Short problem 1 »
Answer these questions about the homework description on forward and inverse modeling:
(a) Which file lists the Python dependencies for the homework?
(b) From which equations are the shallow water equations derived?
(c) Which two inverse modeling techniques are mentioned as alternatives?
Short problem 2 » Carry the homework description on forward and inverse modeling further, picking up after its final sentence.

Text passage »
┌──

Starter code and required files

The python dependencies required for this homework are listed in requirements.txt. If you are using Anaconda, you can install them by running pip3 install -r requirements.txt

Problem 1: Forward and inverse modeling

This figure shows 2-D image of a riverbed profile (top) and its corresponding flow velocity (bottom).

In this problem, you are going to use deep learning for forward and inverse modeling. Once a deep neural network is provided with a dataset consisting of the parameters of a partial differential equation (PDE) such as boundary conditions or initial conditions and the solution of the PDE, the trained network can be used as a fast forward or inverse solver, replacing the computationally expensive numerical solver of the PDE (or its inverse).

Here, we focus on shallow water equations, which are a set of PDEs that describe flow velocity in a river given the profile of the riverbed. Shallow water equations are a set of hyperbolic partial differential equations for describing flow velocities which are derived from Navier-Stokes equations by assuming that the horizontal length scale is much greater than the vertical length scale, such as flow inside a river. Conservation of mass under this condition implies that the vertical flow velocity scale is small compared to the horizontal flow velocity scale. Therefore, in this problem, we only focus on the relationship between riverbed profile and horizontal flow velocities.

Our fast forward solver replaces the shallow water equations while our fast inverse solver learns a map from flow velocity measurements to riverbed profile. There are several inverse modeling techniques such as geostatistical approach or Kalman filtering techniques to solve the inverse problem. However, these methods can be computationally expensive for online application. Here, you will learn to apply fully connected deep neural networks to estimate the flow velocity from the depth of a river and vice versa.

└──

Collected data »

┌──

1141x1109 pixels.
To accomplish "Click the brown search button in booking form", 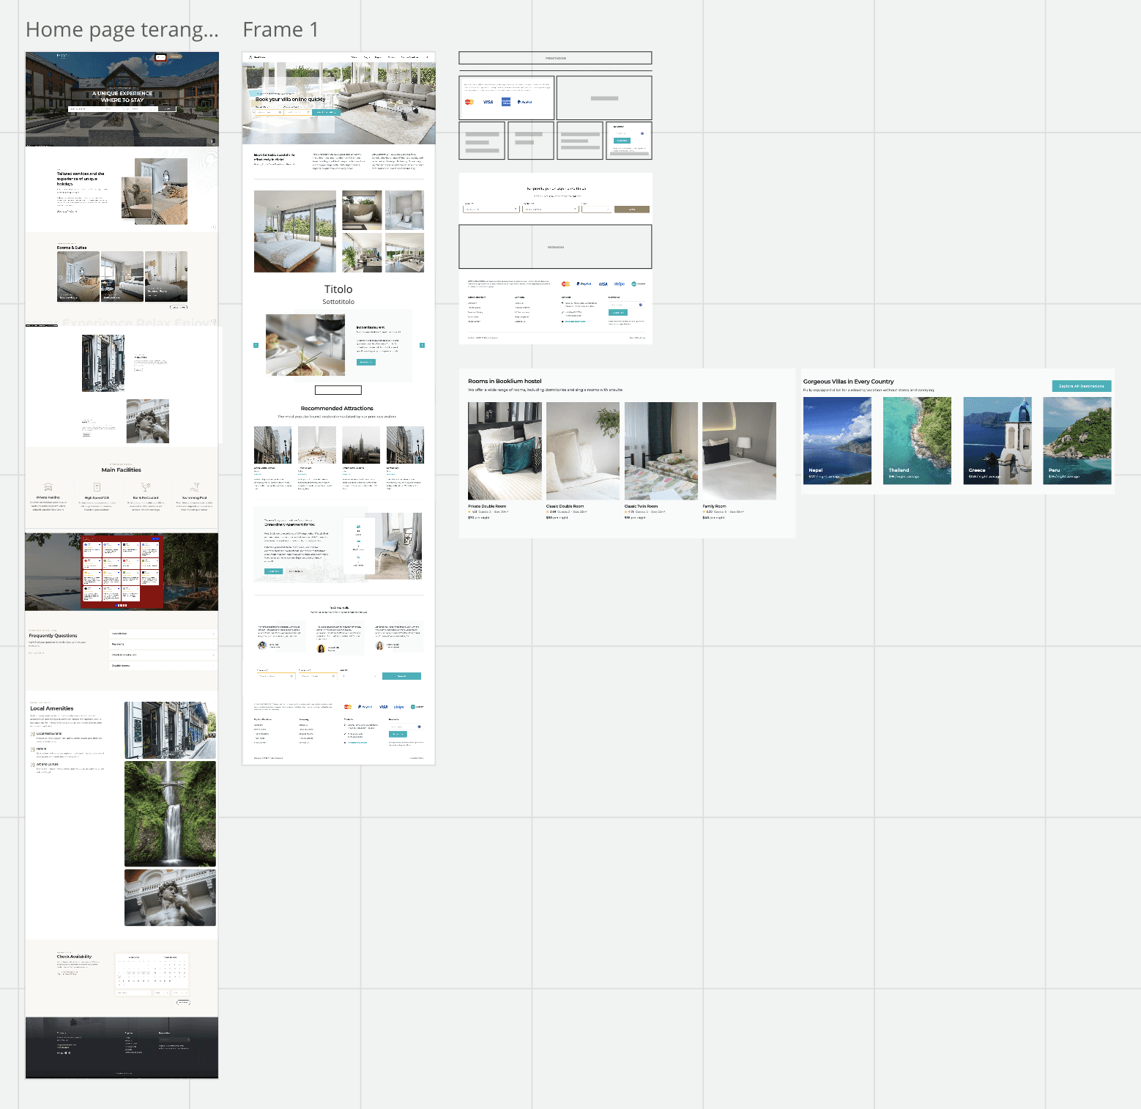I will click(x=632, y=209).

└──

Task result 1 »
(a) requirements.txt
(b) The Navier-Stokes equations
(c) The geostatistical approach and Kalman filtering techniques

Task result 2 »
In order to simplify the problem, you only need to model the forward and inverse problem on a small segment of the river profile. Also, in order to reduce the dimension of the problem, the riverbed profiles are projected to their first $k$ important directions using the PCA technique (principal component analysis). We will discuss this projection method in Problem 2.

Therefore, the input vector of your network in forward modeling is a vector with $k$ elements (here, $k=41$) that corresponds to the subspace of dimension $k$ that best approximates the riverbed profiles. The output is the flow velocity. Conversely, the input vector of your network in inverse modeling is the flow velocity measurement, and the output is the $k$ largest eigenvalues of the riverbed profiles.

Note that the data are preprocessed. The matrix $V$ in the dataset (with dimension: size of dataset $\times$ dimension of each datapoint) corresponds to the flow velocity for each segment, while the matrix $Z$ (with dimension: size of dataset $\times$ dimension of each datapoint) corresponds to the first $k$ directions for each riverbed profile.

  1. Constructing the model. 10 points. Complete the “generate-model()” function in the starter code. For simplicity, the number of layers and the number of hidden units are given as a list to the function. Use the same parameters (activation function, regularization coefficient, …) for all the layers except the last layer. What type of activation function do you use for the last layer? Why? Explain what type of loss function and evaluation metrics you selected and provide the reasoning. Consider adding batch normalization layers to your network structure.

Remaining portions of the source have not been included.